▶ [DIRECTIONS]
Write out every one of the items below word for word, keeping each line as it stands.

▶ [TASK MATERIAL]
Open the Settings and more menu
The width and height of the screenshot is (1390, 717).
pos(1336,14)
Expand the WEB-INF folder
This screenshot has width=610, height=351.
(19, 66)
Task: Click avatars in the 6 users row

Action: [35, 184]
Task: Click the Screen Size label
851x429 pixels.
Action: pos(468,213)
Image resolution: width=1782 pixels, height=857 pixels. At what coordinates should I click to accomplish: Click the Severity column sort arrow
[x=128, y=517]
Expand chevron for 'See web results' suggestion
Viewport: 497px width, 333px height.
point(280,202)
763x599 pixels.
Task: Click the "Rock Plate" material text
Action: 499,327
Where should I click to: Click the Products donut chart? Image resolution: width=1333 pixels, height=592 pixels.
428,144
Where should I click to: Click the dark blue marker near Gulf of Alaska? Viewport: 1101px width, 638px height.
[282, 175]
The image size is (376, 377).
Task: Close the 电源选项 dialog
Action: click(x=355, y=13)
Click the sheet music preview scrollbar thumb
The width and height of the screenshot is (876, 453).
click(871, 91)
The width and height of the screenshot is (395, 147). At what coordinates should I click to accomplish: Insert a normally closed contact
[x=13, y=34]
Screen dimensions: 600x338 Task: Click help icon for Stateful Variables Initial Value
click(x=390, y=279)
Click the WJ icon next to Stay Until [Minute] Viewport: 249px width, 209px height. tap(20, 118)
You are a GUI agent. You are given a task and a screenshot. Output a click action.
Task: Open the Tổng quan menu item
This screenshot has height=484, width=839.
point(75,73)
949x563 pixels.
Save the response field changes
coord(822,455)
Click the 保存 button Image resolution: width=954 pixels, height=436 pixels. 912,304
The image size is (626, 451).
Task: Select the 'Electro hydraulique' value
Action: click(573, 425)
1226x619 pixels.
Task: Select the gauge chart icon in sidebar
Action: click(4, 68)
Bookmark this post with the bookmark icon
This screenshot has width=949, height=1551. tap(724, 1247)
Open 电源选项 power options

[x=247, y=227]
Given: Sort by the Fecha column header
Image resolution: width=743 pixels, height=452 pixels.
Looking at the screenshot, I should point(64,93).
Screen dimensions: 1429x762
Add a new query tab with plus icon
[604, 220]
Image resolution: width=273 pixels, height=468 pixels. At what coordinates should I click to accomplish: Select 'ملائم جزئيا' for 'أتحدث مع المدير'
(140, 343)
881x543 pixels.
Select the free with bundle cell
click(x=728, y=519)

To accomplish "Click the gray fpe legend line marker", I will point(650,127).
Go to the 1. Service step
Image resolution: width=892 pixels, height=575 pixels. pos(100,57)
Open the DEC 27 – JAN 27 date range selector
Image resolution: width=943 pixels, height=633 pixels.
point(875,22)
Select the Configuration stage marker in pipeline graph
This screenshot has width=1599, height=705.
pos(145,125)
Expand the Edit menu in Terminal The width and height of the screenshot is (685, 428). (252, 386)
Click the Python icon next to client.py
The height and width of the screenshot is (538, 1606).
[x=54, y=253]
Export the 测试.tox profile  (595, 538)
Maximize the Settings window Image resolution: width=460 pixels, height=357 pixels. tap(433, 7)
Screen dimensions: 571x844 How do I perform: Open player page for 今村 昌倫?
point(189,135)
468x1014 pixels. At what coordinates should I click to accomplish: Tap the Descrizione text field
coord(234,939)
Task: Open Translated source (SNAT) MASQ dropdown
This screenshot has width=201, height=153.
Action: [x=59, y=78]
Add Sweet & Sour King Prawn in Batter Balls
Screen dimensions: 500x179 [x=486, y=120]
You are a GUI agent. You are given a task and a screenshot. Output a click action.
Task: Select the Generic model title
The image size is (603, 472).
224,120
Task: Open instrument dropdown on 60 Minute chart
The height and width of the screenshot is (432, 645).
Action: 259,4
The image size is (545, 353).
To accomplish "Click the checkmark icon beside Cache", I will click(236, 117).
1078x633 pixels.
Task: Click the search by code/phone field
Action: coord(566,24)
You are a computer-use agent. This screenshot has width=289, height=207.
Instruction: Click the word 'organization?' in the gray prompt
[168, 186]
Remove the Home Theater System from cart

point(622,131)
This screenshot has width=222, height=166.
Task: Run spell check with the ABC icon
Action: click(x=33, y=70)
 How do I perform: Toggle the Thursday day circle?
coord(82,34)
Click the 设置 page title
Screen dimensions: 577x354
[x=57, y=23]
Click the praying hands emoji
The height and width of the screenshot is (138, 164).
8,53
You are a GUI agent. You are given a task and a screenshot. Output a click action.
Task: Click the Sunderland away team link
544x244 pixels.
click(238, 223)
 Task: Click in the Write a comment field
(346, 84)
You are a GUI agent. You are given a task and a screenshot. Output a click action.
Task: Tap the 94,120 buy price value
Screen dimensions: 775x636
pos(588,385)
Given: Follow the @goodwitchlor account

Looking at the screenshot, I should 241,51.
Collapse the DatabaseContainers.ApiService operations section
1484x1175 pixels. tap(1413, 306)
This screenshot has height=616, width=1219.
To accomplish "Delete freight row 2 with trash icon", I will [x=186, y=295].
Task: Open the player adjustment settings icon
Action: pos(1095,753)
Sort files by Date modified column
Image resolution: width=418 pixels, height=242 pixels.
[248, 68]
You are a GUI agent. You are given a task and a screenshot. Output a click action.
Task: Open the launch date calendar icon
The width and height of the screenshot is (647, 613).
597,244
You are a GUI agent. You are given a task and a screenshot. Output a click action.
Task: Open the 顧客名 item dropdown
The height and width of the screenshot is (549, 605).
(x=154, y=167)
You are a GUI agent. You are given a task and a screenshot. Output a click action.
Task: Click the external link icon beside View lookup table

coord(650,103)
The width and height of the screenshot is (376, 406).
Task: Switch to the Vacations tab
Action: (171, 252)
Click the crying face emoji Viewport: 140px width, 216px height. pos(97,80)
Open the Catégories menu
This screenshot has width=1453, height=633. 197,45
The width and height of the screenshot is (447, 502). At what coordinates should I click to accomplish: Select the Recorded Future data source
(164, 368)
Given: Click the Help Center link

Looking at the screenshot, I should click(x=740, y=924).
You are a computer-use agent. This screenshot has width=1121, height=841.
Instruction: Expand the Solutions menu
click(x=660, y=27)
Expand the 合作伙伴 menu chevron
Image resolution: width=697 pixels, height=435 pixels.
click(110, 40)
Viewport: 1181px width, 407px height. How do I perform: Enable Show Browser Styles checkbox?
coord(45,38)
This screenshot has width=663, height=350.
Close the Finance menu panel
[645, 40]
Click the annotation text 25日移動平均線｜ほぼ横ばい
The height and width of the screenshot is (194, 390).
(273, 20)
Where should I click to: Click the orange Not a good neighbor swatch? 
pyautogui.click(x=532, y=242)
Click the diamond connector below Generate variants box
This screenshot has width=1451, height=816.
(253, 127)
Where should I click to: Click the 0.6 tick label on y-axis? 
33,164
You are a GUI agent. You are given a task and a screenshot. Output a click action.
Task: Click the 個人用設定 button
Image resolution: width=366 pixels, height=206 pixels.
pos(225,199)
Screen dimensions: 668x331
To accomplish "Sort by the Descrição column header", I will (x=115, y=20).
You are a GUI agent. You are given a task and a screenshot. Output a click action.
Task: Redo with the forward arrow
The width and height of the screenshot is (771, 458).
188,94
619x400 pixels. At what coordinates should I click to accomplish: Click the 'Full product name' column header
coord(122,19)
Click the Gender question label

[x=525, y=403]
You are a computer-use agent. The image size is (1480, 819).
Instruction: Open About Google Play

▶ [ANSWER TO THE TASK]
Open the Settings and more menu
The width and height of the screenshot is (1390, 717).
pos(1336,14)
Expand the WEB-INF folder
This screenshot has width=610, height=351.
(19, 66)
Task: Click avatars in the 6 users row

Action: [35, 184]
Task: Click the Screen Size label
851x429 pixels.
Action: pos(468,213)
Image resolution: width=1782 pixels, height=857 pixels. At what coordinates should I click to accomplish: Click the Severity column sort arrow
[x=128, y=517]
Expand chevron for 'See web results' suggestion
Viewport: 497px width, 333px height.
point(280,202)
763x599 pixels.
Task: Click the "Rock Plate" material text
Action: 499,327
Where should I click to: Click the Products donut chart? Image resolution: width=1333 pixels, height=592 pixels.
428,144
Where should I click to: Click the dark blue marker near Gulf of Alaska? Viewport: 1101px width, 638px height.
[282, 175]
The image size is (376, 377).
Task: Close the 电源选项 dialog
Action: click(x=355, y=13)
Click the sheet music preview scrollbar thumb
The width and height of the screenshot is (876, 453).
click(871, 91)
The width and height of the screenshot is (395, 147). At what coordinates should I click to accomplish: Insert a normally closed contact
[x=13, y=34]
Screen dimensions: 600x338 Task: Click help icon for Stateful Variables Initial Value
click(x=390, y=279)
Click the WJ icon next to Stay Until [Minute] Viewport: 249px width, 209px height. tap(20, 118)
You are a GUI agent. You are given a task and a screenshot. Output a click action.
Task: Open the Tổng quan menu item
This screenshot has height=484, width=839.
point(75,73)
949x563 pixels.
Save the response field changes
coord(822,455)
Click the 保存 button Image resolution: width=954 pixels, height=436 pixels. 912,304
The image size is (626, 451).
Task: Select the 'Electro hydraulique' value
Action: click(573, 425)
1226x619 pixels.
Task: Select the gauge chart icon in sidebar
Action: click(4, 68)
Bookmark this post with the bookmark icon
This screenshot has width=949, height=1551. tap(724, 1247)
Open 电源选项 power options

[x=247, y=227]
Given: Sort by the Fecha column header
Image resolution: width=743 pixels, height=452 pixels.
Looking at the screenshot, I should point(64,93).
Screen dimensions: 1429x762
Add a new query tab with plus icon
[604, 220]
Image resolution: width=273 pixels, height=468 pixels. At what coordinates should I click to accomplish: Select 'ملائم جزئيا' for 'أتحدث مع المدير'
(140, 343)
881x543 pixels.
Select the free with bundle cell
click(x=728, y=519)

To accomplish "Click the gray fpe legend line marker", I will point(650,127).
Go to the 1. Service step
Image resolution: width=892 pixels, height=575 pixels. pos(100,57)
Open the DEC 27 – JAN 27 date range selector
Image resolution: width=943 pixels, height=633 pixels.
point(875,22)
Select the Configuration stage marker in pipeline graph
This screenshot has width=1599, height=705.
pos(145,125)
Expand the Edit menu in Terminal The width and height of the screenshot is (685, 428). (252, 386)
Click the Python icon next to client.py
The height and width of the screenshot is (538, 1606).
[x=54, y=253]
Export the 测试.tox profile  (595, 538)
Maximize the Settings window Image resolution: width=460 pixels, height=357 pixels. tap(433, 7)
Screen dimensions: 571x844 How do I perform: Open player page for 今村 昌倫?
point(189,135)
468x1014 pixels. At what coordinates should I click to accomplish: Tap the Descrizione text field
coord(234,939)
Task: Open Translated source (SNAT) MASQ dropdown
This screenshot has width=201, height=153.
Action: [x=59, y=78]
Add Sweet & Sour King Prawn in Batter Balls
Screen dimensions: 500x179 [x=486, y=120]
You are a GUI agent. You are given a task and a screenshot. Output a click action.
Task: Select the Generic model title
The image size is (603, 472).
224,120
Task: Open instrument dropdown on 60 Minute chart
The height and width of the screenshot is (432, 645).
Action: 259,4
The image size is (545, 353).
To accomplish "Click the checkmark icon beside Cache", I will click(236, 117).
1078x633 pixels.
Task: Click the search by code/phone field
Action: coord(566,24)
You are a computer-use agent. This screenshot has width=289, height=207.
Instruction: Click the word 'organization?' in the gray prompt
[168, 186]
Remove the Home Theater System from cart

point(622,131)
This screenshot has width=222, height=166.
Task: Run spell check with the ABC icon
Action: click(x=33, y=70)
 How do I perform: Toggle the Thursday day circle?
coord(82,34)
Click the 设置 page title
Screen dimensions: 577x354
[x=57, y=23]
Click the praying hands emoji
The height and width of the screenshot is (138, 164).
8,53
You are a GUI agent. You are given a task and a screenshot. Output a click action.
Task: Click the Sunderland away team link
544x244 pixels.
click(238, 223)
 Task: Click in the Write a comment field
(346, 84)
You are a GUI agent. You are given a task and a screenshot. Output a click action.
Task: Tap the 94,120 buy price value
Screen dimensions: 775x636
pos(588,385)
Given: Follow the @goodwitchlor account

Looking at the screenshot, I should 241,51.
Collapse the DatabaseContainers.ApiService operations section
1484x1175 pixels. tap(1413, 306)
This screenshot has height=616, width=1219.
To accomplish "Delete freight row 2 with trash icon", I will [x=186, y=295].
Task: Open the player adjustment settings icon
Action: pos(1095,753)
Sort files by Date modified column
Image resolution: width=418 pixels, height=242 pixels.
[248, 68]
You are a GUI agent. You are given a task and a screenshot. Output a click action.
Task: Open the launch date calendar icon
The width and height of the screenshot is (647, 613).
597,244
You are a GUI agent. You are given a task and a screenshot. Output a click action.
Task: Open the 顧客名 item dropdown
The height and width of the screenshot is (549, 605).
(x=154, y=167)
You are a GUI agent. You are given a task and a screenshot. Output a click action.
Task: Click the external link icon beside View lookup table

coord(650,103)
The width and height of the screenshot is (376, 406).
Task: Switch to the Vacations tab
Action: (171, 252)
Click the crying face emoji Viewport: 140px width, 216px height. pos(97,80)
Open the Catégories menu
This screenshot has width=1453, height=633. 197,45
The width and height of the screenshot is (447, 502). At what coordinates should I click to accomplish: Select the Recorded Future data source
(164, 368)
Given: Click the Help Center link

Looking at the screenshot, I should click(x=740, y=924).
You are a computer-use agent. This screenshot has width=1121, height=841.
Instruction: Expand the Solutions menu
click(x=660, y=27)
Expand the 合作伙伴 menu chevron
Image resolution: width=697 pixels, height=435 pixels.
click(110, 40)
Viewport: 1181px width, 407px height. How do I perform: Enable Show Browser Styles checkbox?
coord(45,38)
This screenshot has width=663, height=350.
Close the Finance menu panel
[645, 40]
Click the annotation text 25日移動平均線｜ほぼ横ばい
The height and width of the screenshot is (194, 390).
(273, 20)
Where should I click to: Click the orange Not a good neighbor swatch? 
pyautogui.click(x=532, y=242)
Click the diamond connector below Generate variants box
This screenshot has width=1451, height=816.
(253, 127)
Where should I click to: Click the 0.6 tick label on y-axis? 
33,164
You are a GUI agent. You are given a task and a screenshot. Output a click action.
Task: Click the 個人用設定 button
Image resolution: width=366 pixels, height=206 pixels.
pos(225,199)
Screen dimensions: 668x331
To accomplish "Sort by the Descrição column header", I will (x=115, y=20).
You are a GUI agent. You are given a task and a screenshot. Output a click action.
Task: Redo with the forward arrow
The width and height of the screenshot is (771, 458).
188,94
619x400 pixels. At what coordinates should I click to accomplish: Click the 'Full product name' column header
coord(122,19)
Click the Gender question label

[x=525, y=403]
You are a computer-use agent. The image size is (1480, 819).
Instruction: Open About Google Play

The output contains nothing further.